Harvard medical researcher Soumya Raychaudhuri, of Brookline, pauses during an interview at Brigham and Women's Hospital in Boston on Tuesday, Jan. 31, 2017. Raychaudhuri awaits the fate of a new hire, Samira Asgari, an Iranian national who was not allowed to board a flight in Switzerland to Boston due to the travel ban issued by President Donald Trump. 
Harvard medical researcher Soumya Raychaudhuri, of Brookline, pauses during an interview at Brigham and Women's Hospital in Boston on Tuesday, Jan. 31, 2017. Raychaudhuri awaits the fate of a new hire, Samira Asgari, an Iranian national who was not allowed to board a flight in Switzerland to Boston due to the travel ban issued by President Donald Trump.  Credit: AP PHOTO

I am the son of a refugee. I owe my very existence to the nations that took my father in when he was forced to flee his native land almost 100 years ago.

So I took it personally when President Trump issued an executive order Jan. 27 barring refugees and citizens from seven majority-Muslim countries from entering the U.S. He has disrupted the lives of many good people, he has sparked more protests against his impulsive decisions, and he has angered European leaders – and many Republicans, too.

My father was 15 when the Russian Revolution occurred in the middle of a world war. He and his family had to flee from their home in Saint Petersburg. First they went south to Crimea, then to Kiev and Warsaw, behind enemy lines, before winding up in Riga, a port city in Latvia.

By this time the war was over, and the Red Army was closing in on Riga. My father and his family would have been at risk of execution if they had stayed. Two of my father’s uncles who remained in St. Petersburg were killed.

They were saved by a British ship that picked up 300 refugees before leaving Riga. My father and his family went to Denmark because that’s where the ship was going. By the time they set foot in Denmark, the Red Army had arrived in Riga.

Seventy years later, in the 1990s, Denmark took in a lot of refugees. A study found that, as a result, more Danes moved into skilled jobs and away from manual labor. The immigrants contributed more to their new home than they took from it, bringing new skills, taking jobs that had been hard to fill, and starting new businesses, the study found.

The U.S. used to welcome immigrants, and many of them made major contributions to our country. I’m thinking of physicist Albert Einstein, writers Elie Wiesel and Vladimir Nabokov, Google co-founder Sergey Brin and many others.

I’m also thinking about Samira Asgari, the 30-year-old Iranian citizen who was scheduled to fly to Boston Saturday to start a postdoctoral fellowship at Harvard Medical School. She was stopped in Frankfurt and told she couldn’t board the plane to the U.S.
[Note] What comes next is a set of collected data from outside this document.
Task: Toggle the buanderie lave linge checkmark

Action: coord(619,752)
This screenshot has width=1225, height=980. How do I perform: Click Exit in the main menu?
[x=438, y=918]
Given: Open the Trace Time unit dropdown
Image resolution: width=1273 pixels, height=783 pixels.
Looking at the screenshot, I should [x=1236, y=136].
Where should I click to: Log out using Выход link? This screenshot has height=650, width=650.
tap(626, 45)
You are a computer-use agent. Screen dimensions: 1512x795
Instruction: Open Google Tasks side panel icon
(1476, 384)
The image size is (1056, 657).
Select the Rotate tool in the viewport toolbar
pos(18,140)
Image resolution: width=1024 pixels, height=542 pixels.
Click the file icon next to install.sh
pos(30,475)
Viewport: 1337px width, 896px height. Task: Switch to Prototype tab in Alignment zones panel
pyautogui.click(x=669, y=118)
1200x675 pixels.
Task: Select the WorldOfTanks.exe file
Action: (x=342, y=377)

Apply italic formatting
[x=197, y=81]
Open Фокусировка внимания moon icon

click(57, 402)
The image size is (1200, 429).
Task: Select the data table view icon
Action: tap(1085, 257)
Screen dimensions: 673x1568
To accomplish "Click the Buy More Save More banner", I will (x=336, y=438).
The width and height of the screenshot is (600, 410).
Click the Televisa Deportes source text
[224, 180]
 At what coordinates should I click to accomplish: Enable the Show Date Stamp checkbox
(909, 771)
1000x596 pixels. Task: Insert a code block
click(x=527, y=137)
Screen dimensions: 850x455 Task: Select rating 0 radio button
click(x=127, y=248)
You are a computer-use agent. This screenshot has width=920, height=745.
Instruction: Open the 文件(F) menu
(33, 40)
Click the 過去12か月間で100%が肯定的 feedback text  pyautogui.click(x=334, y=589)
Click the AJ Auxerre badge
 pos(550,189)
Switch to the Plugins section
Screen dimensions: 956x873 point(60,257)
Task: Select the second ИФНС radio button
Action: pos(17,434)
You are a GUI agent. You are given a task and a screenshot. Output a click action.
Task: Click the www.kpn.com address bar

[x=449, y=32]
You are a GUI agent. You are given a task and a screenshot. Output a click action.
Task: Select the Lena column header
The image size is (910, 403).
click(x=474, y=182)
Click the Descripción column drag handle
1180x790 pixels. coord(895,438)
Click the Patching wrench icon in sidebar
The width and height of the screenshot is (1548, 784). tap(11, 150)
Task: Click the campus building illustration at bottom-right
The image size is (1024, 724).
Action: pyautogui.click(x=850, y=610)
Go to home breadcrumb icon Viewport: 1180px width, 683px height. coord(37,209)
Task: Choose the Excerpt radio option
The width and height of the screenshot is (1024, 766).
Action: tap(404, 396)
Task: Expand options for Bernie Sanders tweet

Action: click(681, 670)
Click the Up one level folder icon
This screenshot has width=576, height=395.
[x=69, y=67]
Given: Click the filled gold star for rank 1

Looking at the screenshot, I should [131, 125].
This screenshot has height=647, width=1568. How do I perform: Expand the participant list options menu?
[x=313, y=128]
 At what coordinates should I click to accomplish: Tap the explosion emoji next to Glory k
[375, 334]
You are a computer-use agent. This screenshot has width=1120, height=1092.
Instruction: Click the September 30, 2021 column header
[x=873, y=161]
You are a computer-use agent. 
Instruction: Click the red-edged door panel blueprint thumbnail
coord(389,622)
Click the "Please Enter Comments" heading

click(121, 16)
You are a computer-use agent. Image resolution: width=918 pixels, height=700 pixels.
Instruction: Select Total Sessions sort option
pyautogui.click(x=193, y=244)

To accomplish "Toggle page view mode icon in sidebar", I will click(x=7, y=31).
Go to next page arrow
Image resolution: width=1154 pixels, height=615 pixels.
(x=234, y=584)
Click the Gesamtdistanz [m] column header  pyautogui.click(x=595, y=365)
My father spent a few years in Denmark before concluding that he couldn’t return to Russia anytime soon. So he came to the U.S. at age 23. He had no job prospects or friends and spoke little English. He boarded a train to Colorado, where he worked as a miner and a waiter, then went to San Francisco, where he worked as a pall bearer. In Los Angeles he worked, occasionally, as a movie extra, and sometimes didn’t know where his next meal was coming from.

Although he never finished high school, he wrote six books and worked for the State Department in Washington, D.C. He raised a family and paid his taxes. If a Trumpian president had been in office in 1925, he might have been sent back to Russia because there was no assurance that he was not a Communist.

There have been more than five million refugees from the Syrian civil war, and the migrant and refugee problem is likely to get worse because of climate change. In Syria, the civil war was preceded by the worst four-year drought in its history, forcing farmers and herders to move to cities. Food scarcity, water insecurity and extreme weather contributed to the refugee crisis.

It was a cruel irony that Trump issued his executive order on International Holocaust Remembrance Day. It seems that he wants to move the country away from respecting all religions to one that favors Christians. Many Christians are stepping up now and denouncing this violation of the First Amendment.

Trump acts as if he was elected dictator, not an insurgent who got a minority of the votes. He says he’s changing our immigration policy to protect our security, while ignoring that most murderers in this country are American men with guns.

Samira Asgari is not a threat to our national security. But Donald Trump is, by provoking terrorists who can now claim that they’ve been right all along in saying that Americans hate Islam.

My father endured a lot of hardships when he came to this country, and I expect that will be the case for many refugees today. It isn’t easy to learn a new language, adjust to a new culture, and to move on with your life after you’ve lost everything. But he adapted and ultimately thrived, and I think many of today’s refugees can too, if given the chance.

Nick Grabbe, of Amherst, a former editor and writer at the Gazette, is a member of the Amherst Charter Commission.